I know I spent a fair amount of time in Twentynine Palms.There was a whole lot of military there, as a huge Marine base, the world’s largest Marine Base, in fact, is located just outside of Twenty Nine Palms. More barber shops than Bayonne has bars. Despite my lifelong antipathy toward US military policy, I felt no discomfort. The soldiers bring another component into what is not an overly busy mix. They act with a courtesy and professionalism that matters to me, and the racial and gender integration is almost inspiring. I know life beneath the surface is more difficult than that, still the military does project an image of racial equality that is at least on par with the more liberal bastions of society.
I do support our troops, through my taxes obviously but also emotionally. I feel the government has treated them disgracefully, putting then under absurd and inhuman pressures in the name of serving their country. I know most of them would thoroughly reject this characterization, particularly coming from a draft-resisting anti-war guy like me, and obviously I keep my mouth shut. But I feel respect is due and in whatever small way available to me I show it. And hey, let’s fact it, I’m getting old. I don’t have that old self-righteousness. If I’d been there another day I’d have gotten a haircut.

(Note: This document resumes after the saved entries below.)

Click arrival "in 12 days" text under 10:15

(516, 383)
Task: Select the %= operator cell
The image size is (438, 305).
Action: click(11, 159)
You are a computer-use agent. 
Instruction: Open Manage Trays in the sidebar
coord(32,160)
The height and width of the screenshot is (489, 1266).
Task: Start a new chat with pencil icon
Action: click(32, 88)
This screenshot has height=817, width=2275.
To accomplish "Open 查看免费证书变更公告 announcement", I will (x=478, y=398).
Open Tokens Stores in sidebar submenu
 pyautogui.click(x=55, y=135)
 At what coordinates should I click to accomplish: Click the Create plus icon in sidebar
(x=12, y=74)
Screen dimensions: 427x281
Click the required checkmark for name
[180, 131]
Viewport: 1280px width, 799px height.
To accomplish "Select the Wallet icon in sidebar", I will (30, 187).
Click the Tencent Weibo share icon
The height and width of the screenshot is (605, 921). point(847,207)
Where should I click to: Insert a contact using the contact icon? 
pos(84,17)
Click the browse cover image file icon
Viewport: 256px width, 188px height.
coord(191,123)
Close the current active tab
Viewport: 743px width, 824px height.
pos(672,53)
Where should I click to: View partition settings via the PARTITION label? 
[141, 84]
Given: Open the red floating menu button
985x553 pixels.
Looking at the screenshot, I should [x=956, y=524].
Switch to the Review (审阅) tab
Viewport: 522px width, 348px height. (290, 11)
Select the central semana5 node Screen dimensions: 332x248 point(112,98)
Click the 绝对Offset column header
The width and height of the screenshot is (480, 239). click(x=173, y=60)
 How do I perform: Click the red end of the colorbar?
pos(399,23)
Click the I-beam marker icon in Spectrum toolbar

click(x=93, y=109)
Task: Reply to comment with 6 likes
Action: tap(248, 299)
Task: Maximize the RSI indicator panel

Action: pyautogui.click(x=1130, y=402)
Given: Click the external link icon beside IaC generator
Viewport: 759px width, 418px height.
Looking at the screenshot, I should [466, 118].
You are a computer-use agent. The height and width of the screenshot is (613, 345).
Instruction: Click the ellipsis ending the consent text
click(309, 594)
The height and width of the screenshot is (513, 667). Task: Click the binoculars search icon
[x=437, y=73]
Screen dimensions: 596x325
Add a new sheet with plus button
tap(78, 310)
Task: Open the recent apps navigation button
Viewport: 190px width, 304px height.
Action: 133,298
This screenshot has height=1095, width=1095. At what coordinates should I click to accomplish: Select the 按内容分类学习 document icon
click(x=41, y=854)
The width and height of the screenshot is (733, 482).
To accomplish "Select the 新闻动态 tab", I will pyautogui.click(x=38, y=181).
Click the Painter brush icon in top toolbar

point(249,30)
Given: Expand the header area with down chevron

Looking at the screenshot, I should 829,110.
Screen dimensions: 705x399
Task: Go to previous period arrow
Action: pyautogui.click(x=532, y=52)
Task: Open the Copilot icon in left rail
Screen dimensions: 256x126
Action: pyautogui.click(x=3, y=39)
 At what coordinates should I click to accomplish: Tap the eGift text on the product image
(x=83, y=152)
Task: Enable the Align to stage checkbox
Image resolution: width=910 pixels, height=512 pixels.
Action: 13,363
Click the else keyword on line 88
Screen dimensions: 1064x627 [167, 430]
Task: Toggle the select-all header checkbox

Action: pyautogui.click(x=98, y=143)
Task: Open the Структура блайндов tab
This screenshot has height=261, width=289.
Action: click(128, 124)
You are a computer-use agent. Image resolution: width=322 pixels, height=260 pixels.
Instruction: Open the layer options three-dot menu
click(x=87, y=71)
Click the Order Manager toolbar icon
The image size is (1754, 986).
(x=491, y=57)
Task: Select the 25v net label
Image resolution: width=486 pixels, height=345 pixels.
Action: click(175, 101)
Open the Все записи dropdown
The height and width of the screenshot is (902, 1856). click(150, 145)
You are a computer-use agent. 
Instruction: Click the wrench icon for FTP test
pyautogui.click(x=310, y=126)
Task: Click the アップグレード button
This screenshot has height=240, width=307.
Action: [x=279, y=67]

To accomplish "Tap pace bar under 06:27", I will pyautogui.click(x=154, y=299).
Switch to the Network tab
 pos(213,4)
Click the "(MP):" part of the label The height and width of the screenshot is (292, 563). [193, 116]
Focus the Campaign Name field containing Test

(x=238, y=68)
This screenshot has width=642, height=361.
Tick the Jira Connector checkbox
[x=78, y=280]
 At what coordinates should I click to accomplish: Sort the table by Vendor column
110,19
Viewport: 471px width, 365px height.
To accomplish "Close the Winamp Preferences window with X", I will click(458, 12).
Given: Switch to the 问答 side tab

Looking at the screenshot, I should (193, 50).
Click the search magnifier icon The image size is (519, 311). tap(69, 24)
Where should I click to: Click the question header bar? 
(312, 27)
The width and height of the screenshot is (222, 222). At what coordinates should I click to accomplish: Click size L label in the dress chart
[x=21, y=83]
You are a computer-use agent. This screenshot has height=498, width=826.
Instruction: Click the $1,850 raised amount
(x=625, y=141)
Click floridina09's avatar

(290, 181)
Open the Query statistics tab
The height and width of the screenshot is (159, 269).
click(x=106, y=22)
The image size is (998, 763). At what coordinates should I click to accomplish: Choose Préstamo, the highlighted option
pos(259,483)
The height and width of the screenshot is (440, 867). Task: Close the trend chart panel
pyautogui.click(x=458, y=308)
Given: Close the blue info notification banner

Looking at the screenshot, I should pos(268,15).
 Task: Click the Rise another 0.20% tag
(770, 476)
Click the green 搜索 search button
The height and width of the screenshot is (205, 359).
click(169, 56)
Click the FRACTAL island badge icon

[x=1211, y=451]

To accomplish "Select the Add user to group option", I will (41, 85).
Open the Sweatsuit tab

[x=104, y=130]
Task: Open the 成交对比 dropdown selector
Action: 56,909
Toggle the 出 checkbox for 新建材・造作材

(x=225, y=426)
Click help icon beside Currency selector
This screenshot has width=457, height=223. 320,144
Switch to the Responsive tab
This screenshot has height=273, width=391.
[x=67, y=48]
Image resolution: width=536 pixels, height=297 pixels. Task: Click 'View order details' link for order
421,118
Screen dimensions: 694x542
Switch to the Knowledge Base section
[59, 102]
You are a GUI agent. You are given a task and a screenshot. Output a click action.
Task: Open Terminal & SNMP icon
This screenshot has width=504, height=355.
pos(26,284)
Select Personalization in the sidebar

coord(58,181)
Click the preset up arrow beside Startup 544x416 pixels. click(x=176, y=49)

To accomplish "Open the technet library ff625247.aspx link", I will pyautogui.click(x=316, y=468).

I woke up Monday to dark skies and decided to bail, and it’s a good thing I did. I got a room at the Motel 6, took a shower and headed back out. I spent an hour at the Joshua Tree library and then drove up to Yucca Valley and found myself in snow. Big heavy drops of snow. Not an extraordinary occurrence here at 3300’, but uncommon enough that people stood around gaping. A cold front was slamming the entire country. Both the Northeast and the Northwest were getting hit with some pretty rough weather. I would have liked to send my friends and family an ungloating note of sympathy from the warmth of the California desert. I wasn’t counting on sharing their pain.
What was annoying rain in 29 Palms was apparently a winter storm anywhere I might try and get to, so I was stuck there another day At first I was afraid I was being too cautious but the weather soon validated my concerns as the rain turned to heavy snow. Roads were closed. Schools were closed. I would be holed up in the motel for another 24 hours. One night in a motel is a luxury. Two seems decadent. The third begins to feel like prison. The next day Joshua Tree National Park was closed due to snow and I thought I might be stuck for yet another day. But I learned that SR 62 out of the basin was open and safe. Driving over the low pass was surprisingly easy and in no time I descended into Morongo Valley with no sign of it ever having snowed at all.
An enormous artillery of wind turbines covered the cliffs above the highway. This was the San Gorgonio Pass Wind Farm, I later read, deploying over 3000 turbines, each 80 to 160 feet tall, to utilize the winds roaring through Gorgonio Pass (1500’), a deep narrow slot through mountains ranges rising over 10,000’. Interstate 10 utilizes the pass as well; west over the pass lies Riverside, the San Bernardino Valley, Los Angeles. I headed east on “the ten”, as they say in California, skirting Palm Springs, which I was tempted to visit but drove on by, cutting south into the Coachella Valley toward Salton Sea. I thought I might come back to Palm Springs, for a movie, maybe see some Christmas lights, but I never did.